ANYway… today I have a little update on my continuing battle with house-related OCD (oh, who’m I kidding. I’m happy to throw my OCD any which way, not just at the house.) Upshot is, I refinished my salad bowl and I’m so overly pleased with myself that I’m likely driving folks insane… “Hey, wanna see my salad bowl? Wanna touch it? Do you like the color? Want to hold it? Should we have salad for dinner tonight???”

You get the picture.

So here’s the bowl in question:

This was a wedding gift from a dear friend. I’d always wanted a giant, wood salad bowl and getting to register for one was one of the reasons I relented and registered for wedding gifts at all. I had a hard time with the concept of telling people what to buy us. As much as I loved the idea of artfully tossed salads in my fancy wood bowl, I have to admit it’s barely been used. There’s only two of us, after all. The scale of the bowl is a bit off for two-person dinners!

The bowl lived in the lazy susan in our old kitchen, but usually ended up stacked under my wok, which I actually DO use a couple times a week. When I pulled it out of the moving box and unwrapped it, I was so disappointed to see how much it had gotten beat up from  playing mattress for a wok.

I piled the bowl on the ‘donate’ pile and went back to unpacking. But I couldn’t stop thinking about it… I mean, it was a WEDDING gift. And I love salad. And wooden things.

I checked out the details on the crate and barrel site. No information on what to do if the bowl looked like beavers had been chewing on it. Only notes were that it’s made of Mango wood with a walnut stain. I tried rubbing mineral oil on the scratches to see if it helped, but it didn’t. I finally raided the painting supplies for some sandpaper and went after it with a 100 grit piece of paper.

I was amazed by the results! The stain came RIGHT OFF!!

Granted, it created a crazy, fine grey dust that probably gave me lung cancer, but it was AMAZING (also amazing, my new stove was delivered a week ago and it still has papers taped to it.)

Here’s how it looked after I sanded the inside.

After I finished the inside, I flipped it over and did the outside. I toyed with the idea of leaving a strip of stain near the lip of the bowl, but decided to go simple, and just removed everything.

Once I finished sanding with the 100 grit, and brushed off with a paper town and then went over with a 220 grit.

Then it got a nice bath with warm water and dishsoap.

Then I put it out to bask in the sun like a lizard.

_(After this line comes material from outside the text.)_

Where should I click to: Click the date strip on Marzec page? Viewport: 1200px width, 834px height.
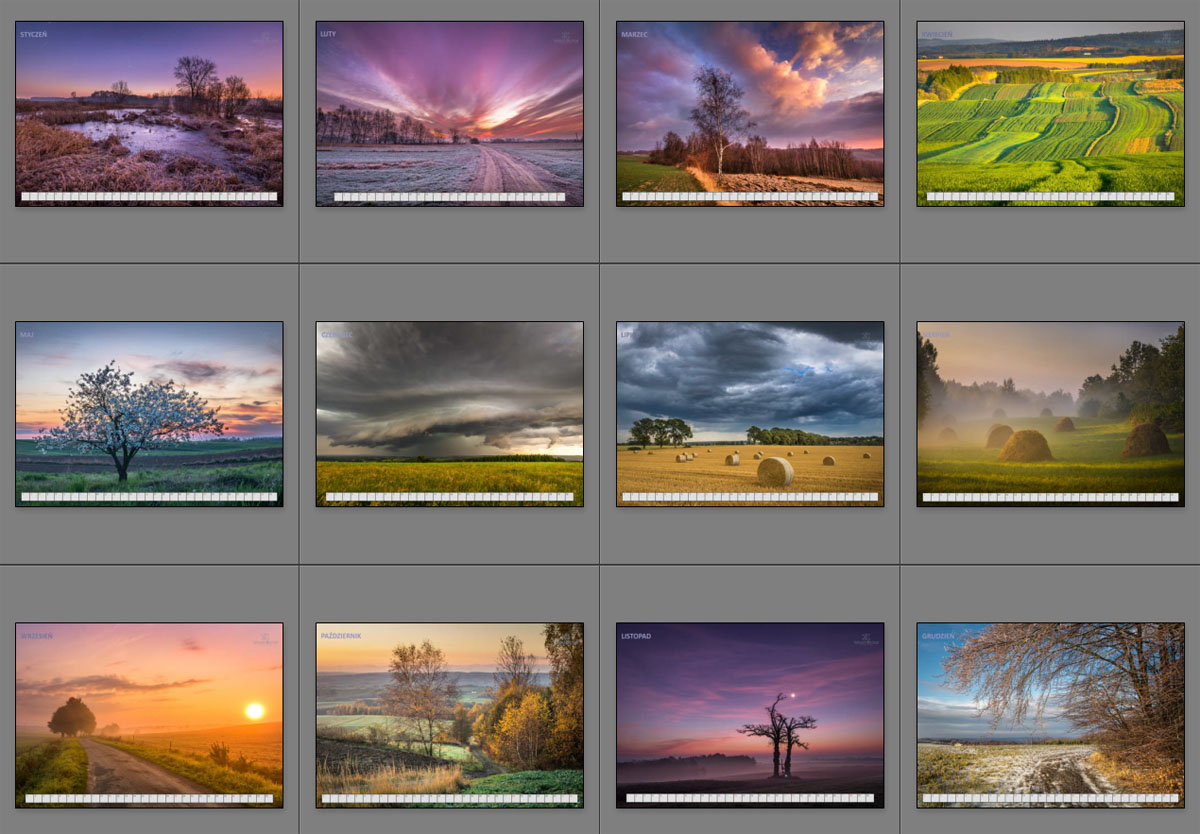click(x=750, y=197)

And dry off. Speaking of lizards, there are GECKOS in my yard!! They are freaky fast, people!

While my salad bowl sunbathed, I searched the interwebs for ideas on ‘finishing’ the bowl. A lot of the sites I looked at said to just leave without any further coating. I wasn’t a fan of that because the wood seemed really dry and I was concerned it would crack. In general, the options seemed to be tung oil, mineral oil or some sort of food-type oil like olive oil. There’s also special butcher block oil that I actually have and probably could have used, but I decided after reading everything to go with mineral oil. My bottle of butcher block oil didn’t list the actual contents, olive oil seemed likely to go rancid at some point and I just happened to have an unopened bottle of mineral oil in my stash.

I bought the mineral oil originally to polish my stainless steel appliances, but in the end pretty much just let Lucy polish ’em with her tongue. The mineral oil made the bowl really made the wood pretty – darker and richer.

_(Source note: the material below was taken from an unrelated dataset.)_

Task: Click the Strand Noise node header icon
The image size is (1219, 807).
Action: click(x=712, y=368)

Done! I’m SO glad I figured out a way to reclaim my salad bowl. Now. Perhaps I should start unpacking….

 

A few other things I’ve been up to…

I managed to organize my spice drawer. My old spice bottles kept falling down in the new space, so I swapped out for these short, fat ones from Ikea. They’re way cuter than my previous spice jars, which were ALSO from Ikea, but had frosted glass and a mean, modern vibe.

They’re alphabetized. And there’s a label maker still smoking from doing its duty.

In VERY exciting news, we’ve decided to replace the carpets on the first floor with hardwoods floors, so that was done last week. Here’s a not-very interesting before and after, notable only because I’m standing INSIDE my sewing room! Yay! I was a bit concerned about haveing carpets in my sewing room – all those teeny thread bits and pins hiding out!

Yay!

And with that, I’m off!

P.S. I’m so enthralled with the effectiveness of sandpaper that I’m linking up!